A crude methane diphenyl diisocyanate, about 60 parts per 100 parts of the polybutadiene diol, was used instead of toluene diisocyanate to make a satisfactory foam with the above polyols. Other organic polyisocyanates can be used.
Any organic polyisocyanate or mixtures of polyisocyanates may be employed in preparing the cellular polyurethane products. The amount of polyisocyanate employed should be at least sufficient to crosslink the active-hydrogen-containing polymeric material and to react with the water present to generate carbon dioxide gas so generated causes the liquid reaction mixture to foam and form cellular products. In general, it is preferred to use from 2 to 8 equivalents of isocyanate per mol of polymeric material with best results being obtained by the use of approximately 3 mols of a diisocyanate per mol of polymeric material. Representative examples of polyisocyanates which may be employed are the diisocyanates such as hexamethylene diisocyanate; paraphenylene diisocyanate; meta-phenylene diisocyanate; 4,4'-diphenylene diisocyanate; 1,5-naphthalene diisocyanate; 4,4'-diphenylene methane diisocyanate; the tolylene diisocyanates; 4,4'-diphenyl ether diisocyanate; 3,3'-dimethyl 4,4'-diphenyl diisocyanate; and 3,3'-dimethoxy 4,4'-diphenyl diisocyanate; the triisocyanates such as 4,4',4"-triphenyl methane diisocyanate; and toluene 2,4,6-triisocyanate; the tetraisocyanates such as 4,4'-dimethyldiphenyl methane 2,2',5,5'-tetraisocyanate and mixtures of polyisocyanates. Of these the liquid tolylene diisocyanates, such as 2,4-tolylene diisocyanate and 2,6-tolylene diisocyanate or mixtures thereof and toluene 2,4,6-triisocyanate are particularly preferred.
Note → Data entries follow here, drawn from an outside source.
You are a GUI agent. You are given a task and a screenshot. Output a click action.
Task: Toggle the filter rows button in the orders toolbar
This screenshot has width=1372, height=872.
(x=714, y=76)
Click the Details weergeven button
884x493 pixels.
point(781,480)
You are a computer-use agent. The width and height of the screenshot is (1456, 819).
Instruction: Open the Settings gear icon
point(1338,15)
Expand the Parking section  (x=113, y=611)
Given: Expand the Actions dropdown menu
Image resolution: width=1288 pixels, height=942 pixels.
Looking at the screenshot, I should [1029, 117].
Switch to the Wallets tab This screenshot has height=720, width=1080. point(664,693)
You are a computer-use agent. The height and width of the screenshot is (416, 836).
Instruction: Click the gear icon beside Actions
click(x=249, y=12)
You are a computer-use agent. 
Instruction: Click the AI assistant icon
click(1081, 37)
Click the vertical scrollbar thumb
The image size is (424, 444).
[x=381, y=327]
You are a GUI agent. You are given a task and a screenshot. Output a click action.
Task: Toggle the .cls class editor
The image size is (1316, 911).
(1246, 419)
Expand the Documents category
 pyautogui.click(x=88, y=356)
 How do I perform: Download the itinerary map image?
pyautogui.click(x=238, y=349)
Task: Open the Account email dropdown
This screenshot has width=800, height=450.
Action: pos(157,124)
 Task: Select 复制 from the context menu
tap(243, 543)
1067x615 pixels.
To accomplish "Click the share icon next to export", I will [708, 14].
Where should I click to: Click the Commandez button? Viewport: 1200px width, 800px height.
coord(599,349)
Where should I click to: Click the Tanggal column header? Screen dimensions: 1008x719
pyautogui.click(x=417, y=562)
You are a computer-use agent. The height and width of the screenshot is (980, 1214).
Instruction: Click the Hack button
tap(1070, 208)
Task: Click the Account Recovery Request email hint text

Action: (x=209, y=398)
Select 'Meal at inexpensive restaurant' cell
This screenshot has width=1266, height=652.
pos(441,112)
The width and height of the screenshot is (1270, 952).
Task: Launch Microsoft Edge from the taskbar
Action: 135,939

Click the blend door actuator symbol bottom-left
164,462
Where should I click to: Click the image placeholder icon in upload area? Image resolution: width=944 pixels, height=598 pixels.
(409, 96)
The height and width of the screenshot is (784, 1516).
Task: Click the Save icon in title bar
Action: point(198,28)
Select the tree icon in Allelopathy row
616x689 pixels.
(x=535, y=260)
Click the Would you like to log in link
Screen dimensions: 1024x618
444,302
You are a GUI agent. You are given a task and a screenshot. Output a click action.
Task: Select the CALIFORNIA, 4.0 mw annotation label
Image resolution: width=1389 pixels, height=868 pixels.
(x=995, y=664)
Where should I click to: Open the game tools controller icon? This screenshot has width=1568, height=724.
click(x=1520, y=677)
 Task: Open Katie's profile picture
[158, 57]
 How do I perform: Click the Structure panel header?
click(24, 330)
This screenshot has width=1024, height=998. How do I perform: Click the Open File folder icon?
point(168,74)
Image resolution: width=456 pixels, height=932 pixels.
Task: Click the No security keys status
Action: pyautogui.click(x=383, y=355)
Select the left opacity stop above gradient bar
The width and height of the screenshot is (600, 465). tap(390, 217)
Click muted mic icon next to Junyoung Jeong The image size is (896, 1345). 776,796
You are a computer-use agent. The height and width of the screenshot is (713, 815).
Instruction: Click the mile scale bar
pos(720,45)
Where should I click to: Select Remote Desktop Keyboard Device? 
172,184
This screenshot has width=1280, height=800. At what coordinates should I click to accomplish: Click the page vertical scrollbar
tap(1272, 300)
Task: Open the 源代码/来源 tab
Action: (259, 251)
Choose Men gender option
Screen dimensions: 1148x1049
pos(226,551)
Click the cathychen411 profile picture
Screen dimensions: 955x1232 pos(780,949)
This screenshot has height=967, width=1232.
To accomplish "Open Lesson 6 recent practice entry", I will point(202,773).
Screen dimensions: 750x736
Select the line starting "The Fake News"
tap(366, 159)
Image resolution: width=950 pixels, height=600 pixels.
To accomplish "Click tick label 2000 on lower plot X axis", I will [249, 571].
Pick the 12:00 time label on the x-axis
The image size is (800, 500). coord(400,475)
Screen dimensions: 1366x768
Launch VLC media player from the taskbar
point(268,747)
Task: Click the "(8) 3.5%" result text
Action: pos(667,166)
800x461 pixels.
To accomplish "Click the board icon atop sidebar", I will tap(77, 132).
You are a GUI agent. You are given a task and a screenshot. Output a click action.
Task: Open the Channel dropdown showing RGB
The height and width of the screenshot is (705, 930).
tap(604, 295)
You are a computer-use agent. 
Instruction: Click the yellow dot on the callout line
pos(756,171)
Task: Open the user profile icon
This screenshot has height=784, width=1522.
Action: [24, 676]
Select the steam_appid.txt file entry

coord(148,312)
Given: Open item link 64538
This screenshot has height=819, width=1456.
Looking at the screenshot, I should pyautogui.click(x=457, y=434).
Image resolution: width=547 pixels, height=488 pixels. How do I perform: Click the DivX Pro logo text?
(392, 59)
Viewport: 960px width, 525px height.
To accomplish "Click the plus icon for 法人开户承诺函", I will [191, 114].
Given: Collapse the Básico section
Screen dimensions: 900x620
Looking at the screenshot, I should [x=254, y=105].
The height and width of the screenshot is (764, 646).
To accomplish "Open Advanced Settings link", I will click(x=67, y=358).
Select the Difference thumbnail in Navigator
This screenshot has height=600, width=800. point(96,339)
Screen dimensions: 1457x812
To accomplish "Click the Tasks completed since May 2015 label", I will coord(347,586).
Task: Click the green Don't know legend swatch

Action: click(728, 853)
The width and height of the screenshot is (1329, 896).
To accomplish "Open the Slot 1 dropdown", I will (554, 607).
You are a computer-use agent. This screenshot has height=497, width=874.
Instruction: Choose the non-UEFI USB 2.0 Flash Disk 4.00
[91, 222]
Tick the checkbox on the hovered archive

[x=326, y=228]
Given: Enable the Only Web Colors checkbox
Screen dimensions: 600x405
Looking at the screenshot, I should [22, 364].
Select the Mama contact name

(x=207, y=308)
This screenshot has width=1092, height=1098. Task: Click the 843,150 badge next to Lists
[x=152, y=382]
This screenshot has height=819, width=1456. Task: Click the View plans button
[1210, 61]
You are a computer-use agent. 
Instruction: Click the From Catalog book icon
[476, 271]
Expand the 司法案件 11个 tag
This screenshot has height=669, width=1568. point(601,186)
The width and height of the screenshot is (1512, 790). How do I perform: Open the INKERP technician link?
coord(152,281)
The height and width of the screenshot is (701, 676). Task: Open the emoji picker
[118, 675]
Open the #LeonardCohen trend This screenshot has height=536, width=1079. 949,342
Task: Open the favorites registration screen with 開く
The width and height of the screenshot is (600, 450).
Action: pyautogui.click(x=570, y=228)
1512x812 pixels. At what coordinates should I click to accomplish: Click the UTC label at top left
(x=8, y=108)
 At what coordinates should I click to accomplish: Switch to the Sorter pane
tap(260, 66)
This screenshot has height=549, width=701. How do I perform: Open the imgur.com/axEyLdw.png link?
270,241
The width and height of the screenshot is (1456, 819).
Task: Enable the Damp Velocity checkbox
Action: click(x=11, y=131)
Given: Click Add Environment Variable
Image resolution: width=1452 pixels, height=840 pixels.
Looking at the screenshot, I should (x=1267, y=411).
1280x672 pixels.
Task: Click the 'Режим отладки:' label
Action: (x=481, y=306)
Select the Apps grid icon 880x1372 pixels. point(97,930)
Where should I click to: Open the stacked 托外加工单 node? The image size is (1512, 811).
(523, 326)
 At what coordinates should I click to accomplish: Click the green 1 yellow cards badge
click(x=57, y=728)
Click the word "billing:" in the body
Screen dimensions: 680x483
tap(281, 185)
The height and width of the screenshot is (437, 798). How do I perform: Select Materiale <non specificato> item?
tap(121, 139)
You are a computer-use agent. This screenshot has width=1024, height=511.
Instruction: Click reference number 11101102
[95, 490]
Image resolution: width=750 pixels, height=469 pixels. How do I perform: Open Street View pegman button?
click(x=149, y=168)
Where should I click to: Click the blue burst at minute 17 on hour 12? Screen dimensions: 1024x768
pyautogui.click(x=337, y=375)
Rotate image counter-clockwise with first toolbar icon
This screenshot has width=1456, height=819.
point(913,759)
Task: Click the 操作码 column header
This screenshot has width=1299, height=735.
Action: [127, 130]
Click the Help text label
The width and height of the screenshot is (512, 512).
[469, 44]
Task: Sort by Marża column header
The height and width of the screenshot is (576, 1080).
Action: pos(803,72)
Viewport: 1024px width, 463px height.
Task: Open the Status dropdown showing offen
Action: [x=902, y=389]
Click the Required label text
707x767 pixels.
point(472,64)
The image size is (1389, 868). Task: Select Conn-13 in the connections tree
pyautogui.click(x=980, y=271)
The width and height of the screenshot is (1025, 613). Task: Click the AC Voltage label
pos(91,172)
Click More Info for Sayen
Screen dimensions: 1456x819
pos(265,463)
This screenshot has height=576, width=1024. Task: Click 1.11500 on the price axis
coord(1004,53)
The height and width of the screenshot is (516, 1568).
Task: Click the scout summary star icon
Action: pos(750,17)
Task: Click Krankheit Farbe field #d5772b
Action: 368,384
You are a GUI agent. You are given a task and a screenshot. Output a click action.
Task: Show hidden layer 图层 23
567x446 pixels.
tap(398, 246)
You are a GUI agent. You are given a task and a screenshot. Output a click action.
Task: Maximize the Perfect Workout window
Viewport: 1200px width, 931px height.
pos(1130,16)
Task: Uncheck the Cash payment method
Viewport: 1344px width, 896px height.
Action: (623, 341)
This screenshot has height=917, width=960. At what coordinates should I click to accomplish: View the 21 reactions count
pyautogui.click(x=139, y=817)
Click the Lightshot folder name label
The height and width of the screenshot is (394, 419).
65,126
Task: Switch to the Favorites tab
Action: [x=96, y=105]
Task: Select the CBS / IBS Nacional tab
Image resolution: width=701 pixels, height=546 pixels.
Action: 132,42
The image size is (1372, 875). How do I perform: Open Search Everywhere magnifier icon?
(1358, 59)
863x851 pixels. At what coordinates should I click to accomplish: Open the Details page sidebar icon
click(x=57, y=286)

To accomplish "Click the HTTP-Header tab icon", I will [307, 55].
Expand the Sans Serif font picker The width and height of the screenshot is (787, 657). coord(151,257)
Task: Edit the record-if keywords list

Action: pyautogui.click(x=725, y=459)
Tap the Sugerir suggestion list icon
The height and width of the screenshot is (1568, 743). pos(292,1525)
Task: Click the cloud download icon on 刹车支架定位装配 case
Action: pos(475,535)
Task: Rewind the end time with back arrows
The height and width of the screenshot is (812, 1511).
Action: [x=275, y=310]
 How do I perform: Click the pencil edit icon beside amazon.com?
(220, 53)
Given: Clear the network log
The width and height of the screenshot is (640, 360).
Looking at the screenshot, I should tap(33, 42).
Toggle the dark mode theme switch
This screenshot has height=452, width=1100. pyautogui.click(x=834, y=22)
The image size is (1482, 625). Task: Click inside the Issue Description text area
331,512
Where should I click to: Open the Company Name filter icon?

A copolymer containing approximately 75 percent butadiene and approximately 25 percent styrene and having a hydroxyl content of 0.75 milli-equivalents per gram (designated hereinafter as Resin CS-15) can be used to prepare a foam by the one-shot technique.
The hydrocarbon diols or polyols of 2 to 5 hydroxyls useful in this invention in general are prepared by polymerizing an olefin such as a conjugated diolefin alone or in conjunction with an alpha olefin to give a polymer which is then hydroxyl terminated. Representative examples of these olefins are ethylene, propylene, butylene, amylene, hexylene, styrene, acrylonitrile and related aliphatic and aromatic olefins of about two to 20 carbon atoms, with those of two to 12 being the more desirable ones. The conjugated diolefins are represented by butadiene, isoprene, piperylene, ethyl butadiene and the other well-known conjugated diolefins having from four to 12 carbon atoms.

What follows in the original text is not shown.